*** Materials provided ***

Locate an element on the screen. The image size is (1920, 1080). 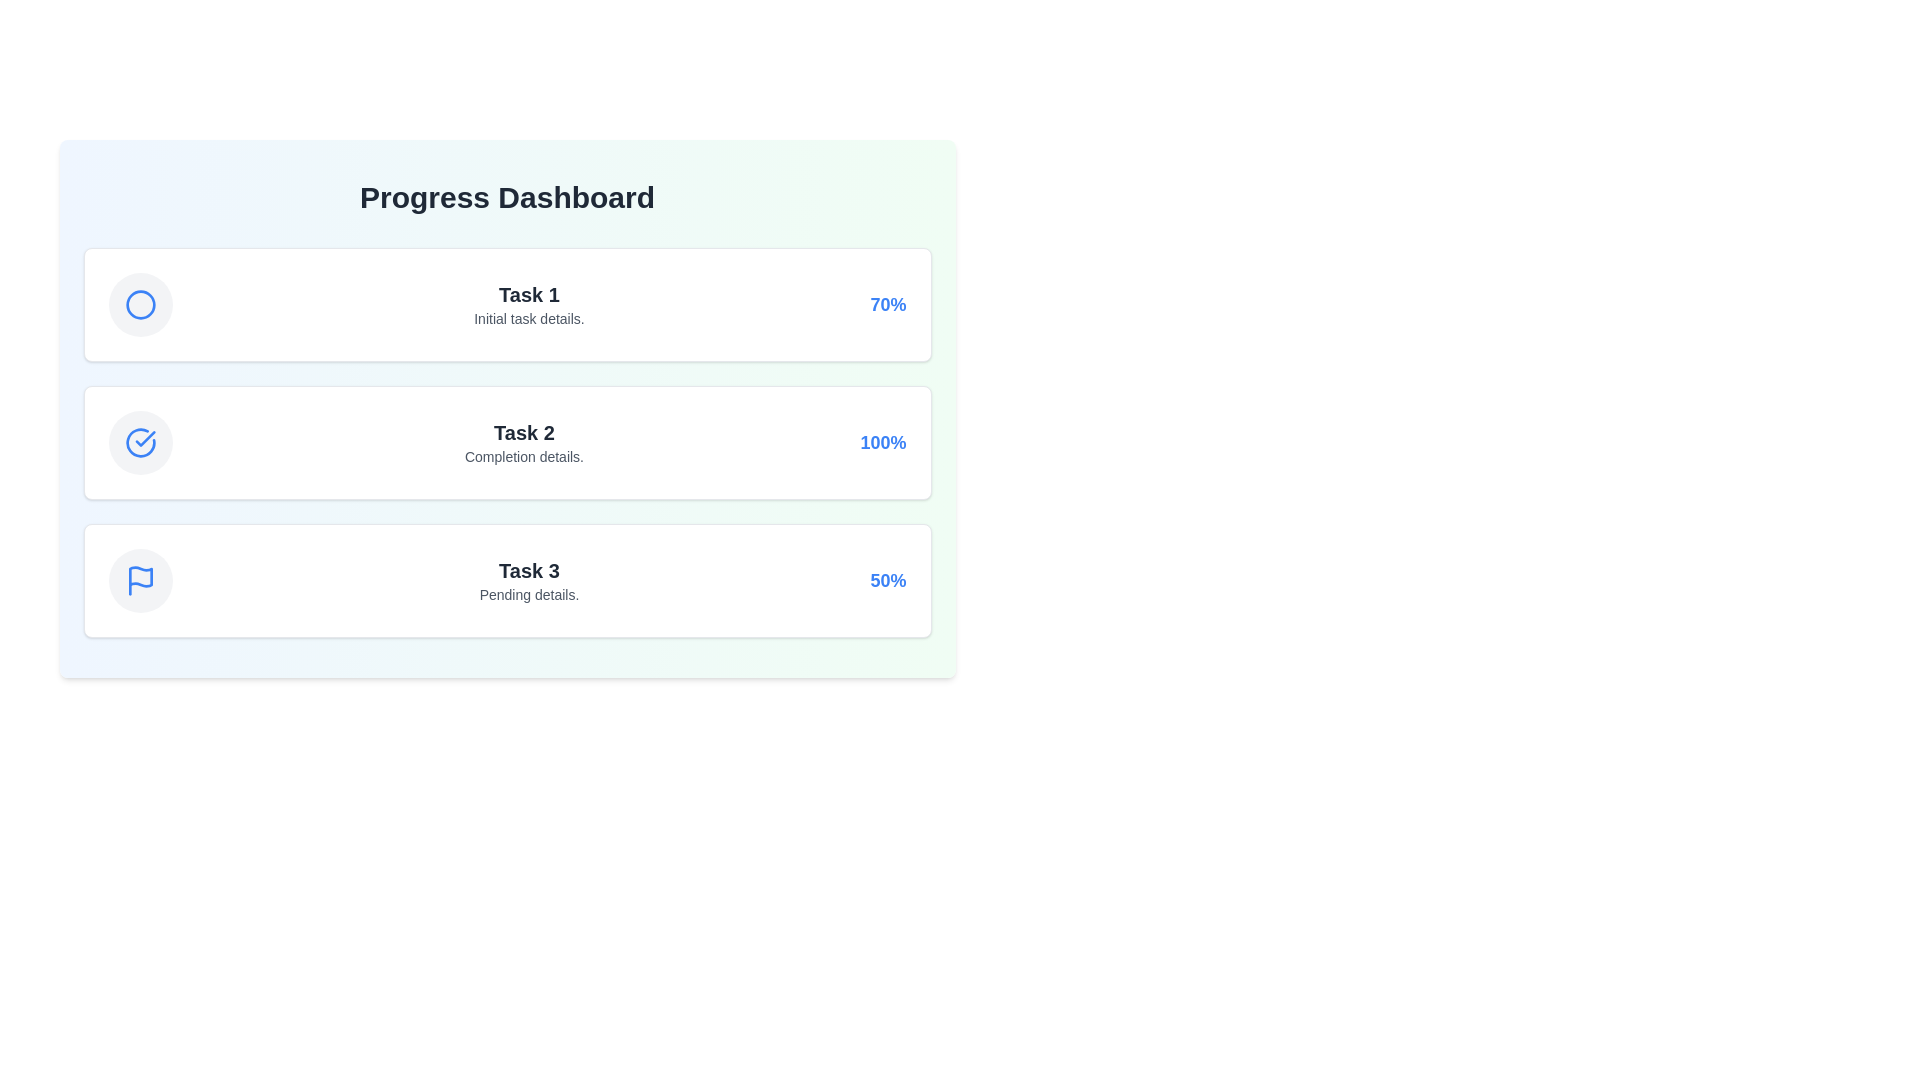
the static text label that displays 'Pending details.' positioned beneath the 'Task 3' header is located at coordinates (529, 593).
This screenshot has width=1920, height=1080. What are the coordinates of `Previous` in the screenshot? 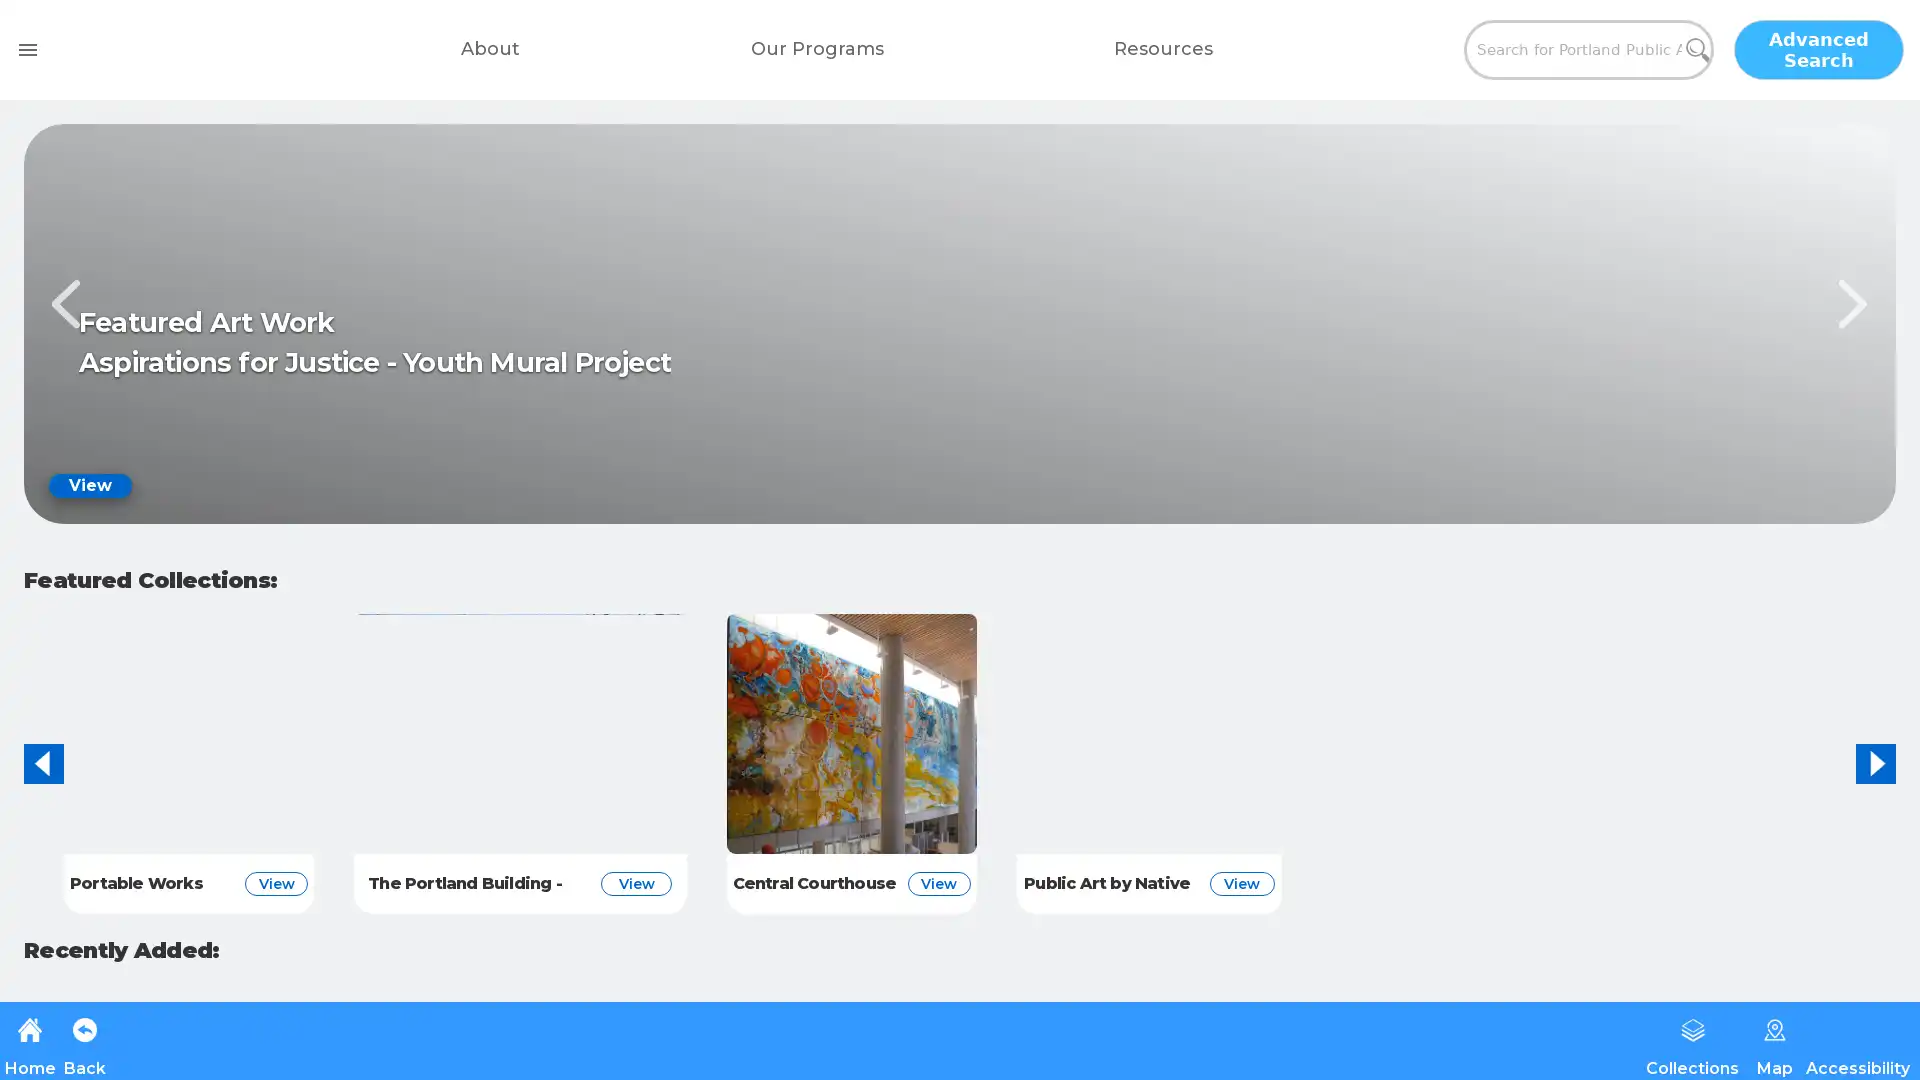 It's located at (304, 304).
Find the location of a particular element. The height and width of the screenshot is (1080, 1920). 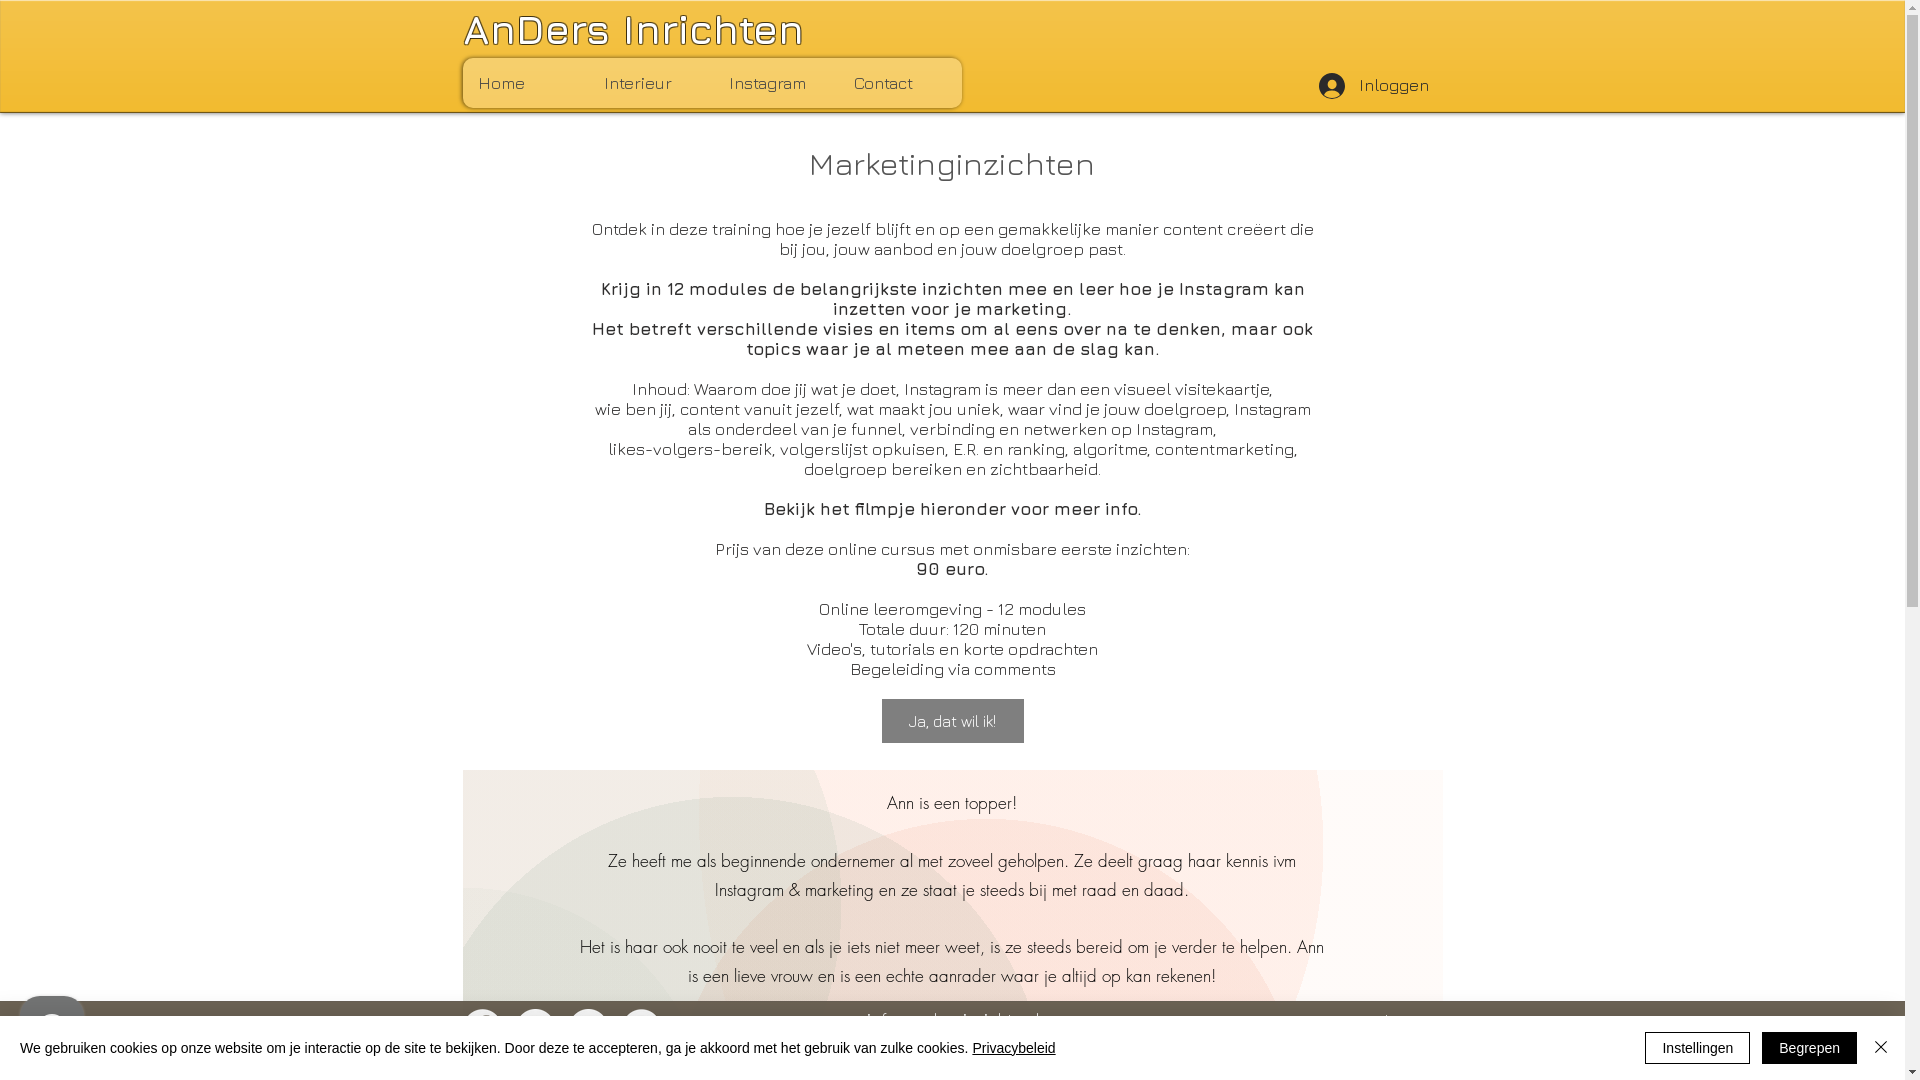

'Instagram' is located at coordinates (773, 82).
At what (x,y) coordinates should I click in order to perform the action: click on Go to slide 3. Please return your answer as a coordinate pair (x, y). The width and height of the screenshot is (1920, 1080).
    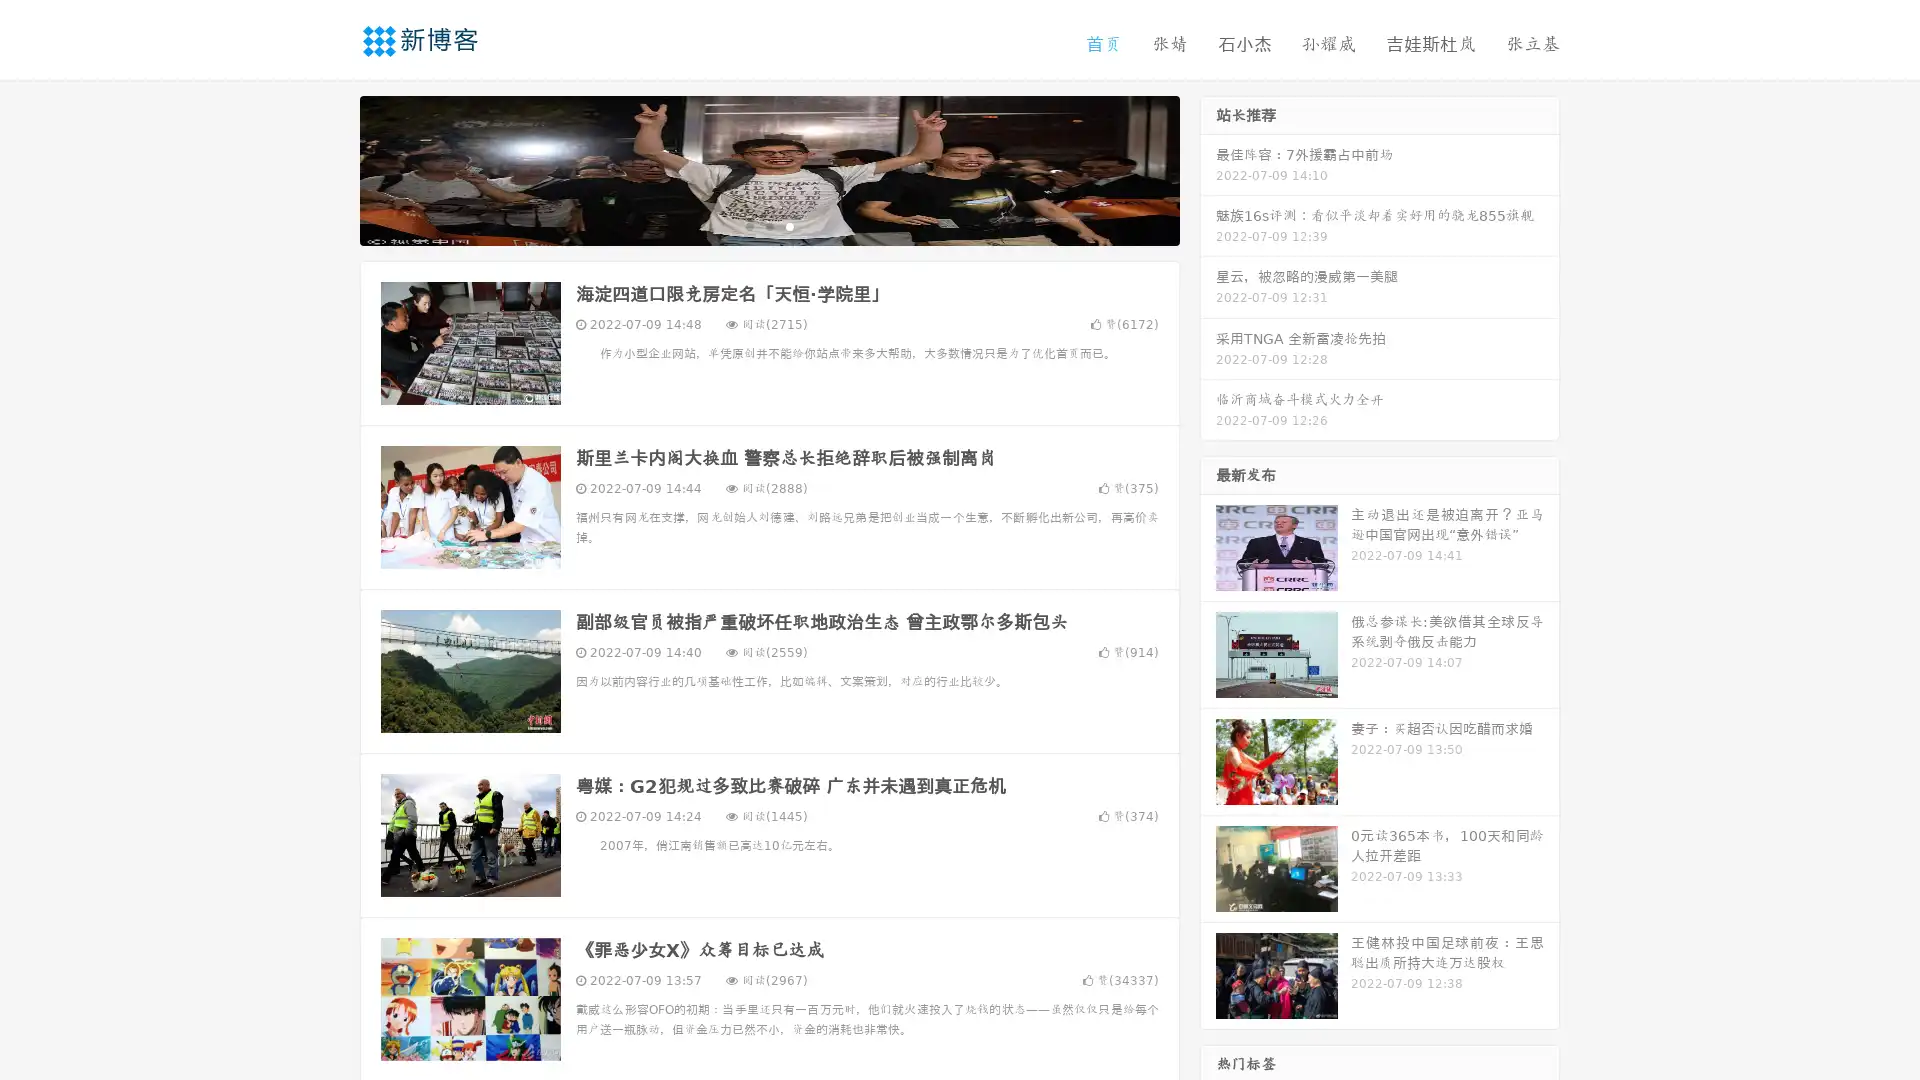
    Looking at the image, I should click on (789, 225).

***

## The problem
Could you print the records starting with the line that contains "At what (x,y)" and going on through the end of the records, copied exactly and without the pictures?

## Reply to the task
At what (x,y) coordinates should I click in order to perform the action: click on Go to slide 3. Please return your answer as a coordinate pair (x, y). The width and height of the screenshot is (1920, 1080).
    Looking at the image, I should click on (789, 225).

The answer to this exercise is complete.